Asking for forgiveness is hard.

It means realizing that you’ve hurt someone. It means accepting responsibility.

Asking for forgiveness is also deeply intimate.

It means acknowledging that the relationship you have with someone is close enough that you can hurt them. It means being vulnerable.

Listen

Therefore, the kingdom of heaven is like a king who wanted to settle accounts with his servants. When he began to settle accounts, they brought to him a servant who owed him ten thousand bags of gold. Because the servant didn’t have enough to pay it back, the master ordered that he should be sold, along with his wife and children and everything he had, and that the proceeds should be used as payment. But the servant fell down, kneeled before him, and said, ‘Please, be patient with me, and I’ll pay you back.’ The master had compassion on that servant, released him, and forgave the loan.

Matthew 18:23-27

Think

Jesus tells us a parable — a story intended to teach a lesson about something important. This parable starts with a considerable debt being forgiven. What is noteworthy here is that the debt is forgiven when the servant asks his king for patience. The servant asks the king for time to repay what is owed, and in response the king acts extravagantly — cancelling the debt and letting the servant go.

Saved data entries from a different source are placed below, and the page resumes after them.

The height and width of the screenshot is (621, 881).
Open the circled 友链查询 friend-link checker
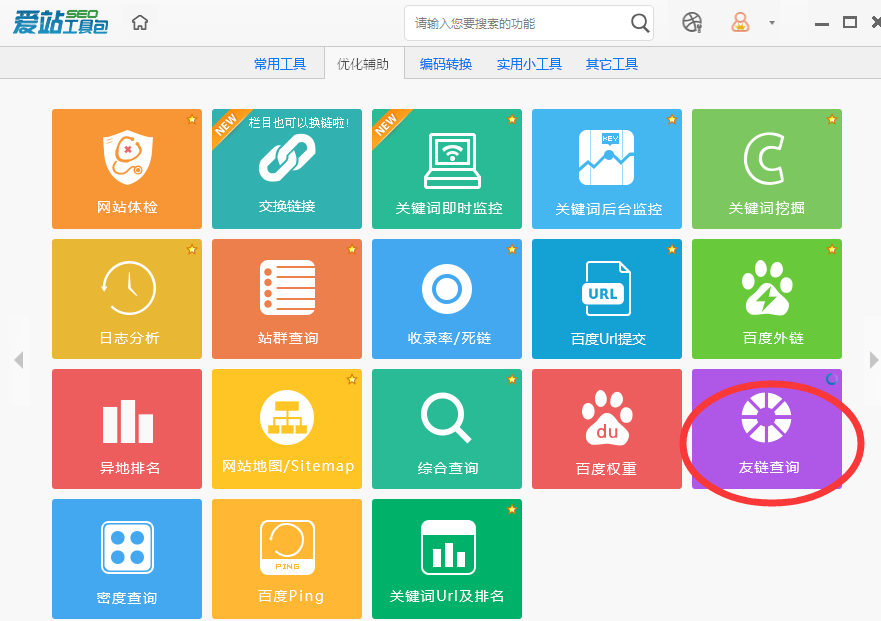pyautogui.click(x=766, y=428)
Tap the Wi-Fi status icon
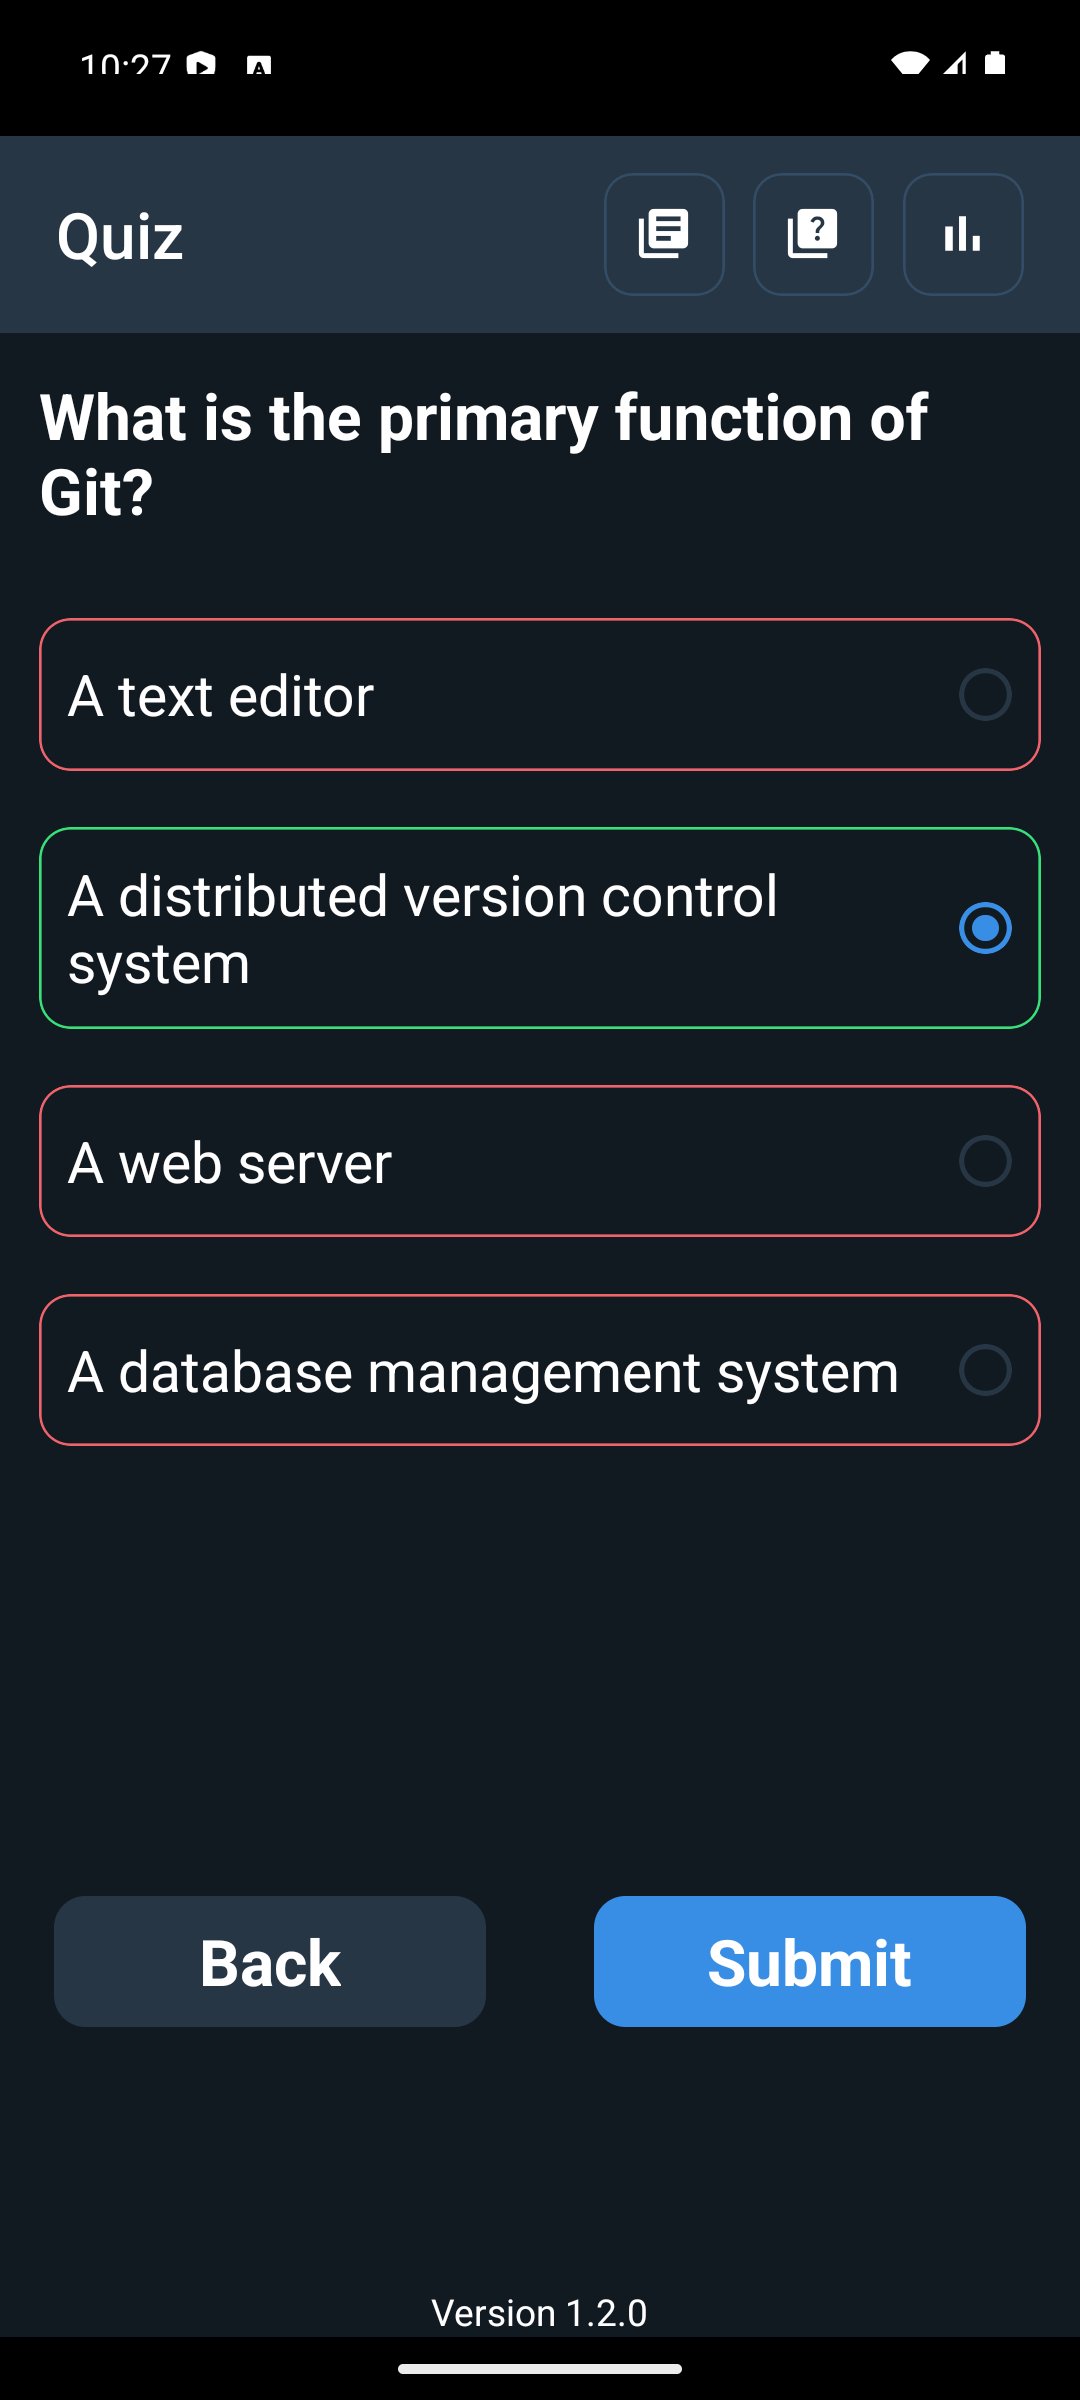 tap(910, 64)
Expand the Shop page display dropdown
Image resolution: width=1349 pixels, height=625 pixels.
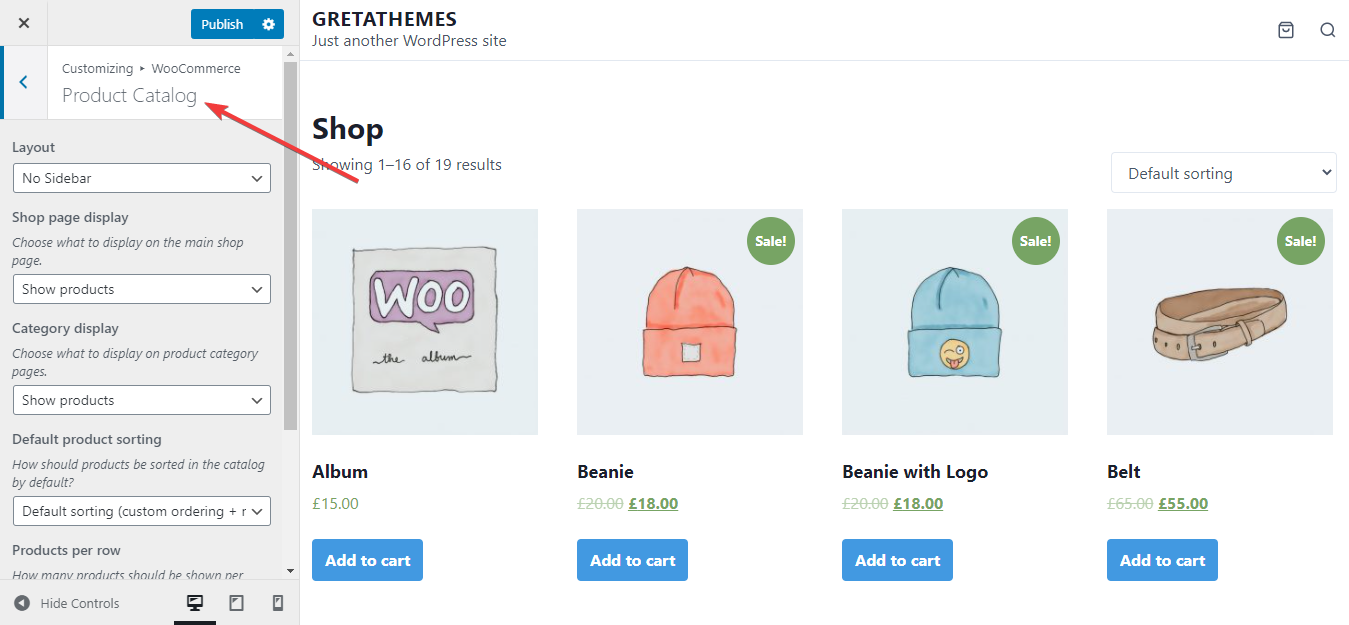click(x=141, y=289)
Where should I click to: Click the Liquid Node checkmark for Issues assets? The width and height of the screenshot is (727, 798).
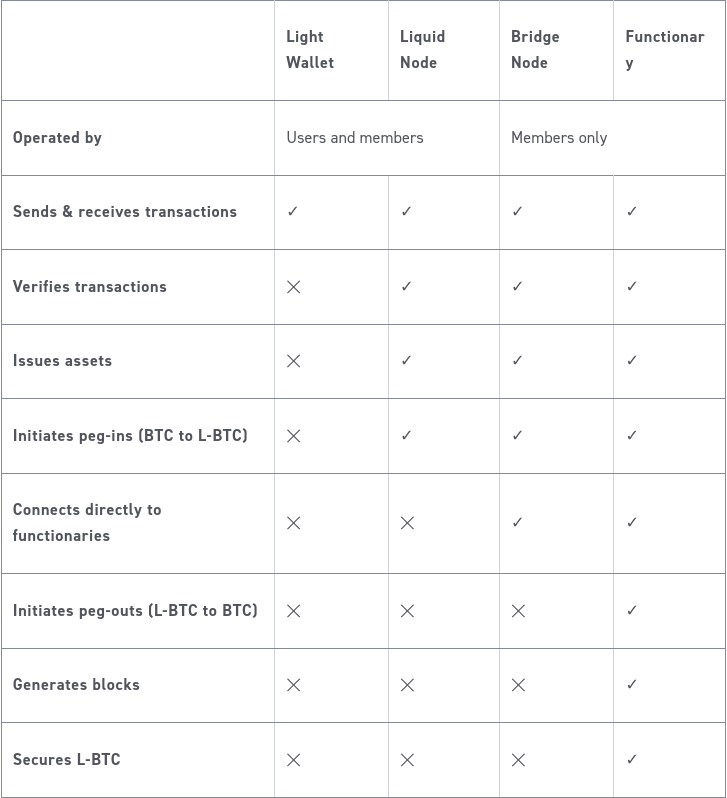(406, 361)
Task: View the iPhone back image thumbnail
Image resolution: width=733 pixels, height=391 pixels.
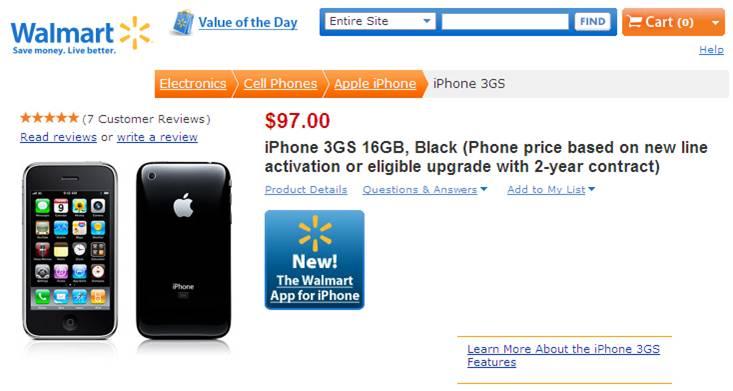Action: [x=184, y=250]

When have you been in the king’s position, realizing that there are people out there who owe you something? When have we been in the servant’s position, begging for the chance to make it up to the king? How have we reacted in those situations? There is nothing here the servant did to deserve this mercy, and yet the king, when asked for patience, responds abundantly.

Can we forgive so big?

Kirstin Swanson

Pray

God, I know you call me to be like the king: to forgive a person when the debt they hold against me is insurmountable. Open my eyes and ears and heart to cries for forgiveness, that I may be abundant in my response and attentive to restoring relationships. Amen.

Go

Each day is a new chance to act with compassion and offer forgiveness.

May your eyes, ears, and heart be opened to the new beginnings forgiveness can offer, for the forgiver and the forgiven.